A divorce can be one of the most difficult ordeals individuals experience in their lives. A family is being torn in two. Parents are separated from their children. Financial stability is undermined. Unfettered access to money and family is replaced by state involvement and court orders mandating when individuals can see their children and what they must pay an ex-spouse each month for support. Marital Settlement Agreements included in divorce judgments are contracts according to which parents must live their lives for their foreseeable futures. Negotiating or litigating a workable, advantageous agreement is essential to future financial security and emotional harmony.
There are a variety of key factors for successfully navigating a divorce. Having a complete understanding of the financial estate, each party’s income and expenses, and the dynamics of family decision-making and child care history are all important. Having effective counsel to accumulate information and execute a plan is essential. But those factors are logistical in nature, and an effective attorney will guide a litigant through that process and direct attention where it is most required.
What each divorcing parent personally needs to generate in order to emerge from a divorce with a workable and advantageous agreement is a set of goals, identified as early as possible, that can be worked toward throughout the divorce. Remember that attorneys act at the client’s direction. They will advise clients of their options and act on their instructions, but they will not set goals or make decisions for a client. Therefore, a client without identifiable goals will experience a longer divorce, higher costs, and ultimately a worse outcome.
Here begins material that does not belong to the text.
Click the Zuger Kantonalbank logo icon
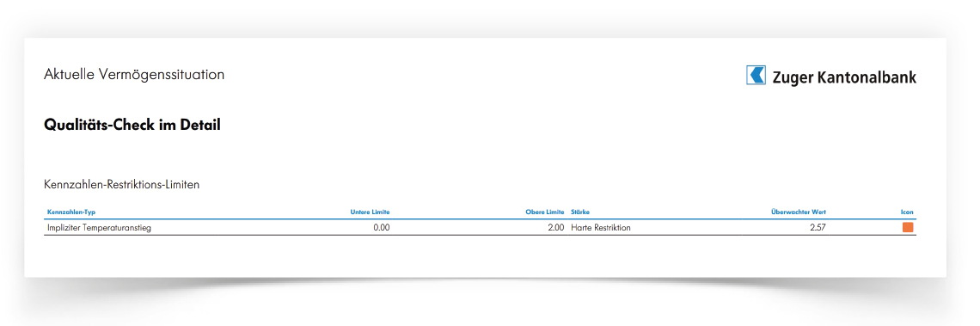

Set your goals for your attorney as early as possible in the process and you will give your attorney something tangible to fight for. The following considerations will help a litigant identify and secure their goals:
• What is important to you? Specificity is essential to success. “My children are important to me” is not a sufficient answer. “I want custody of my children” is no better. Avoid legalese and think practically. How often do you want to see your children? How near do you want your ex-spouse to live? What sort of decisions do you want to make, or be involved with? Educational? Medical? Religious? All of the above? Is coaching a team important you? Do you want to travel internationally to visit family every winter? Are there specific holidays or events that are more important to you than to your spouse? The more specifically you can identify what is important to you as a parent, the sooner your counsel can start building your case to secure those goals.
• Prioritize your goals. After completing step one above, you will have a long list of important considerations. Now rank them. Is making decisions on educational issues more important than religious decisions? If you don’t expect to be the primary residential parent, is it more important to see your children every day for a shorter period, or for long periods of time less often? In an ideal situation you will get everything you want out of your divorce negotiations, but more realistically there will come times when you will have to make hard choices, and it is very important for you to know beforehand what’s most important to you so that your attorney can secure those considerations above all others.
• What is important to your spouse? Divorce is a confrontation between two opposing points of view, and the better you know the motivations and goals of the other side, the more effective you will be in securing your own goals. You know your spouse far better than anyone else involved with your divorce ever will. Your insight is therefore essential in effectively securing the best outcome. Put your cynicism aside and place yourself in your spouse’s mindset. Then recreate steps one and two above for your spouse. What is most important to him/her? Which of your goals can you achieve without a fight, and conversely what will your spouse never compromise on? Where are the areas in which the two of you can work together? Knowledge is power. Use it to your advantage.
• Remember your goals and stick to them. Your divorce is going to get messy. It usually does. Inevitably tempers will flare and personal attacks, vendettas and the deep-seeded issues that gave rise to the divorce will see the light of day. None of that matters. Remember why you are there. Remember your list. Don’t get caught up in who wins, who loses, who gets the last word, or who makes the final concession. You entered this process with goals you wanted to accomplish. Secure them and get out.
Above all else, remember that you are the in charge of your divorce. Your attorney acts at your direction. So give your attorney the necessary direction to succeed. Understand your priorities, set your goals and stick to them. The process will still be difficult. But if you know where you want to end up, it is much easier to get there.